Skyscrapers symbolize heroism in the novel by displaying the highest potential of human achievement. They are a concrete realization of the ambition of people’s ideas and their determination to achieve them. Dominique says the New York skyline is “the will of man made visible,” and that it is worthy of worship. Wynand says that while fools think that a skyscraper dwarfs the man who stands in front of it, it is man who made the skyscraper, so that makes him “greater than the structure,” revealing “the heroic in man.” Toohey sees the New York skyline as proof of the heroic too, but he says that these buildings emphasize that most people cannot equal their architects’ talent and are mediocre in comparison—and so the skyscrapers displease him because he sees them as acts of egotism. Henry Cameron was one of the first architects who understood skyscrapers and designed them in “straight, vertical line[s], flaunting their steel and height,” rather than copying the Greeks like his contemporaries were doing. While working on skyscrapers, Cameron decided that “no building must copy any other,” a principle that Roark values highly. Skyscrapers thus emphasize originality, talent, and strength—all high virtues according to The Fountainhead.

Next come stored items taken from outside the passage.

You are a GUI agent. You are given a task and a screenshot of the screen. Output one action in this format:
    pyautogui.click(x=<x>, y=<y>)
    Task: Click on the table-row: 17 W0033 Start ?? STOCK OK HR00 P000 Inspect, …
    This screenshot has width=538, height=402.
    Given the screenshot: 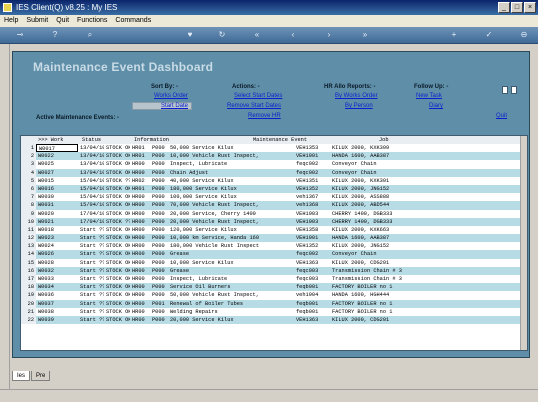 What is the action you would take?
    pyautogui.click(x=274, y=280)
     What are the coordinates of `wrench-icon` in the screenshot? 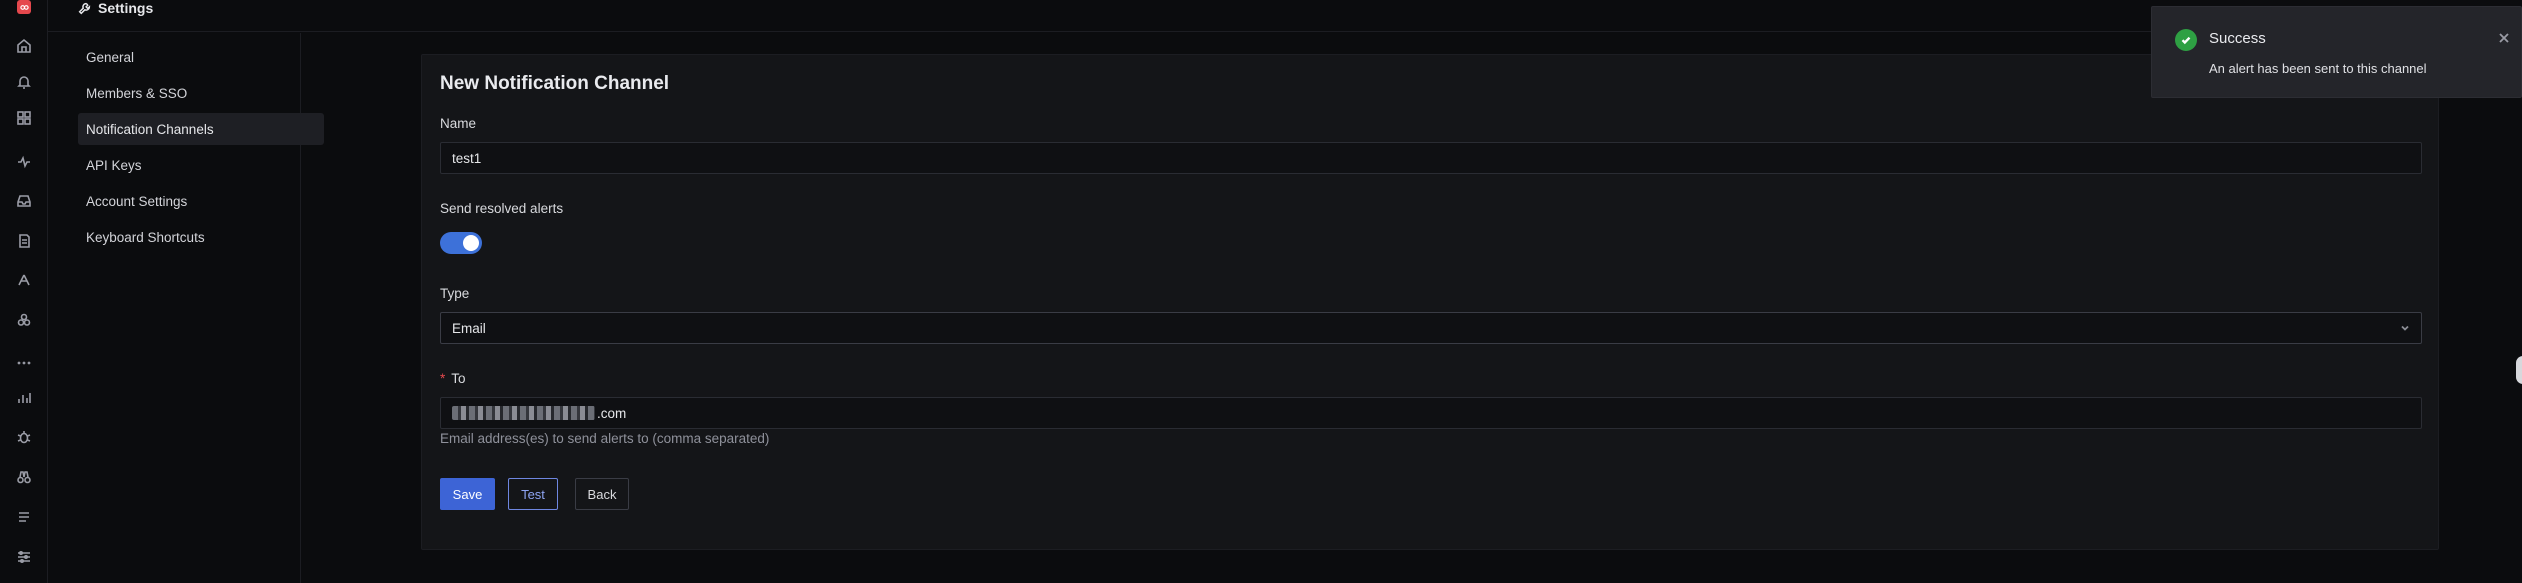 It's located at (84, 8).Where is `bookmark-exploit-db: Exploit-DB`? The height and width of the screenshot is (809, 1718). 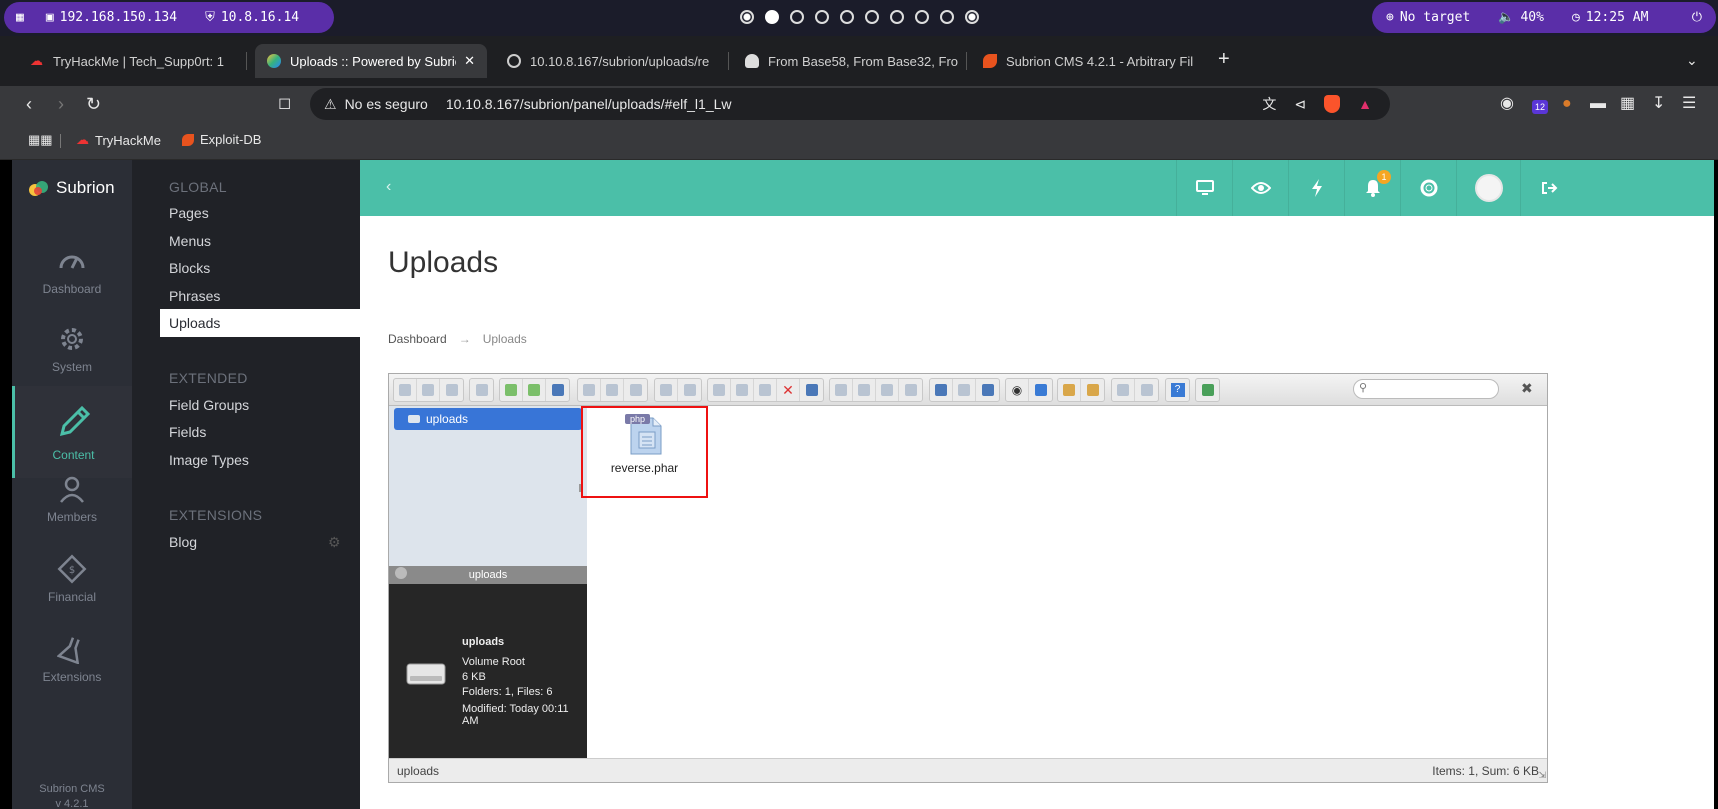
bookmark-exploit-db: Exploit-DB is located at coordinates (222, 140).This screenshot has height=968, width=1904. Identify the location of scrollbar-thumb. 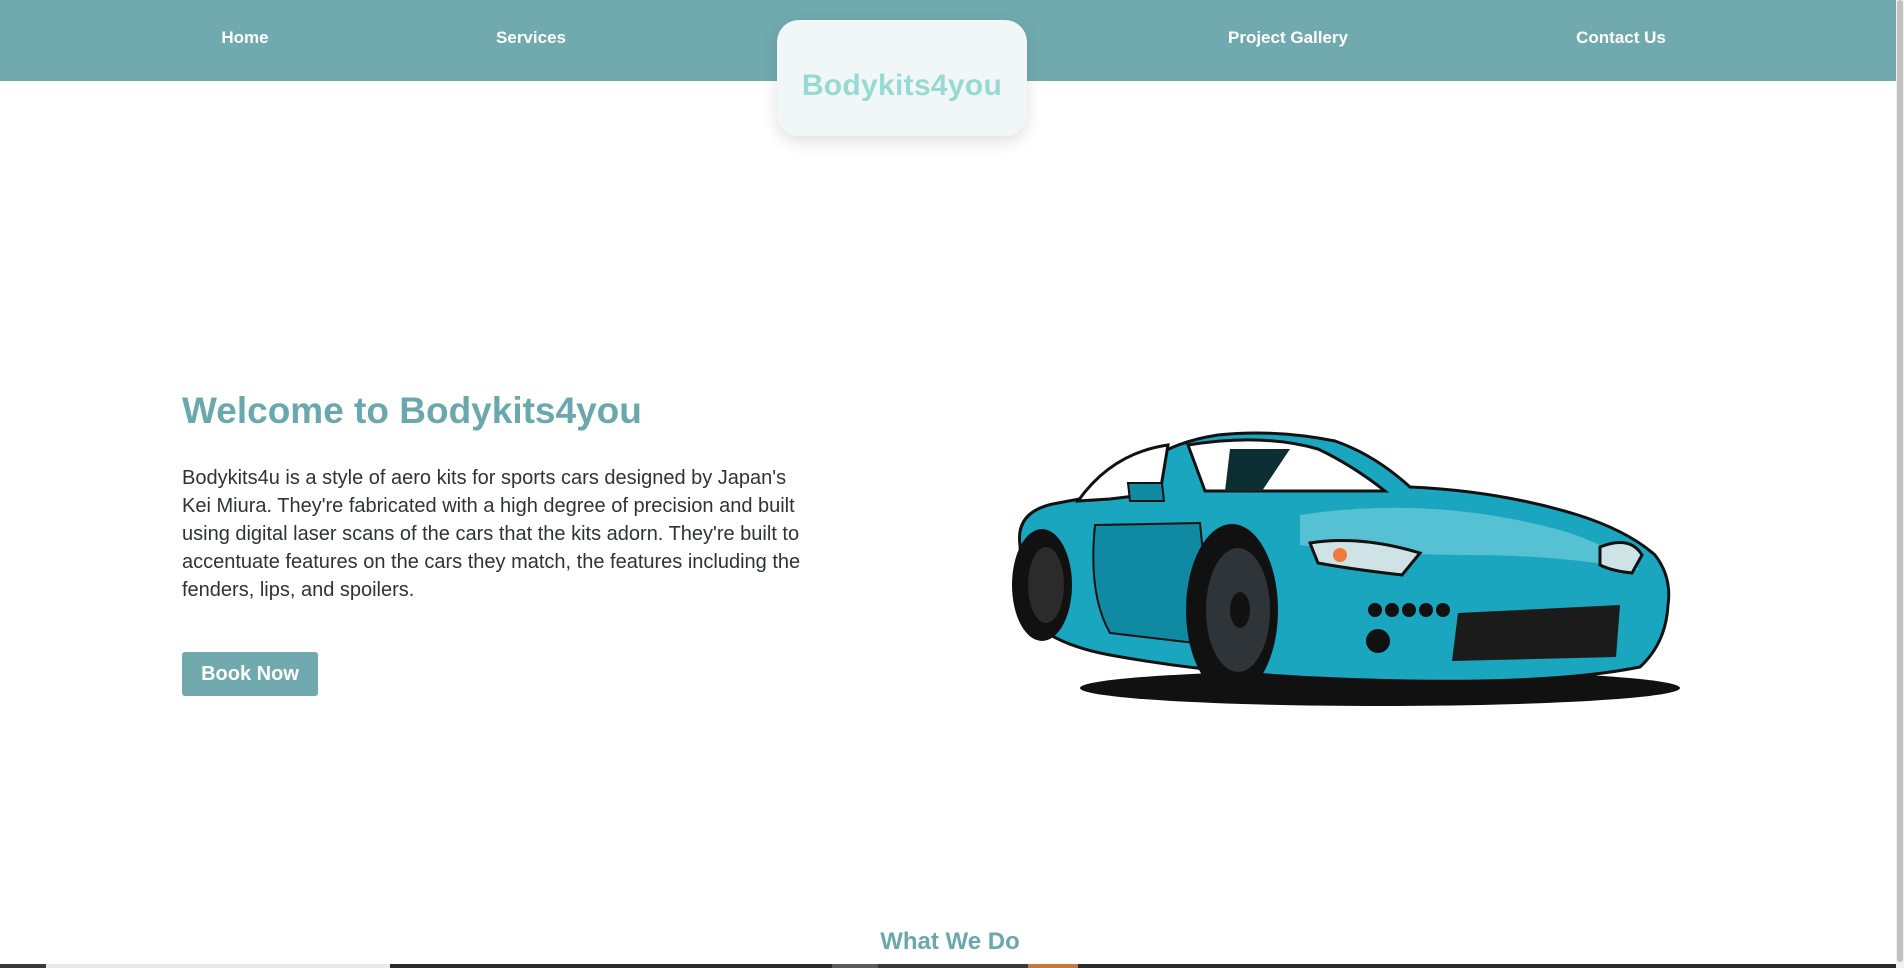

Skyscrapers Quotes in The Fountainhead
“I like to see a man standing at the foot of a skyscraper,” he said. “It makes him no bigger than an ant—isn’t that the correct bromide for the occasion? The God-damn fools! It’s man who made it—the whole incredible mass of stone and steel. It doesn’t dwarf him, it makes him greater than the structure. It reveals his true dimensions to the world. What we love about these buildings, Dominique, is the creative faculty, the heroic in man.”
“Do you love the heroic in man, Gail?”
“I love to think of it. I don’t believe it.”